==== Entries provided ====

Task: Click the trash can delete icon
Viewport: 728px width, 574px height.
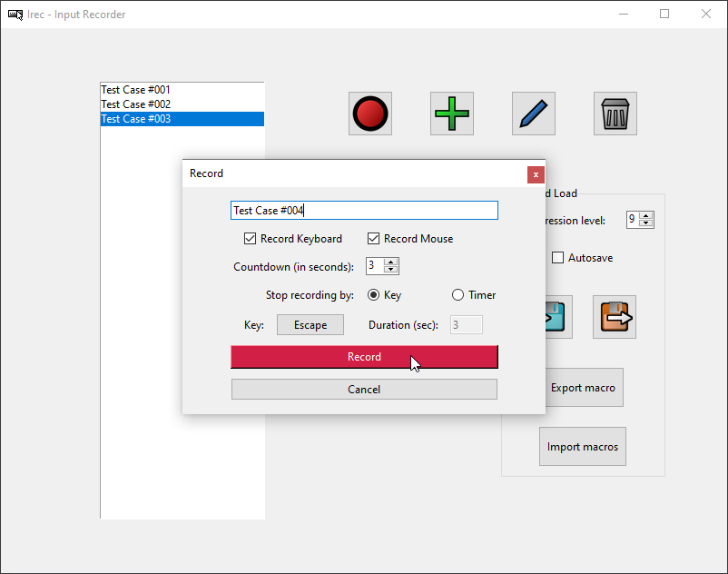Action: click(x=615, y=114)
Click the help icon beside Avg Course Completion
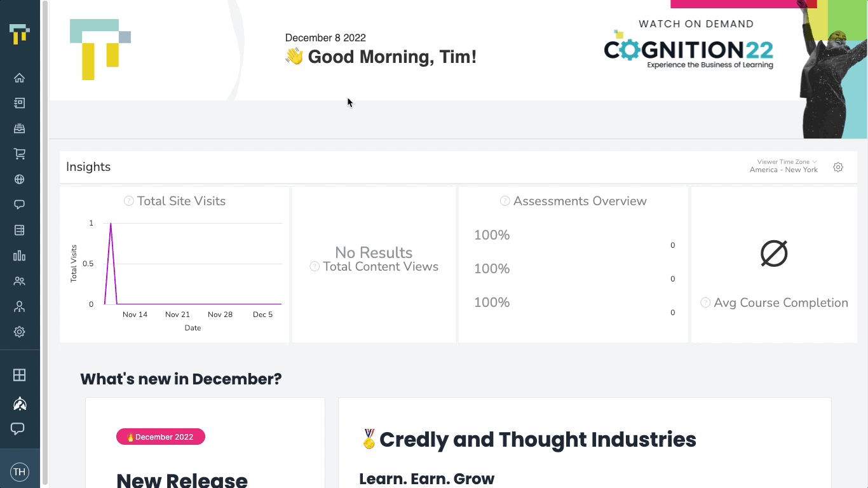 point(705,302)
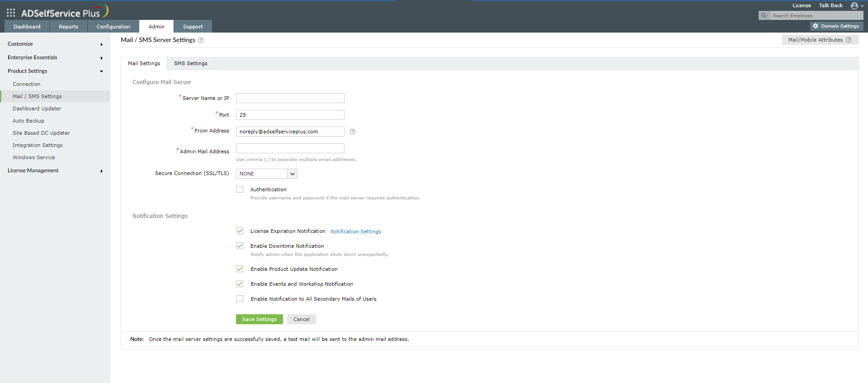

====

Work task: Text only, no pictures: copy every entry exactly.

Output:
Task: Click the trash can delete icon
Viewport: 728px width, 574px height.
Action: click(x=615, y=114)
Click the help icon beside Avg Course Completion
 point(705,302)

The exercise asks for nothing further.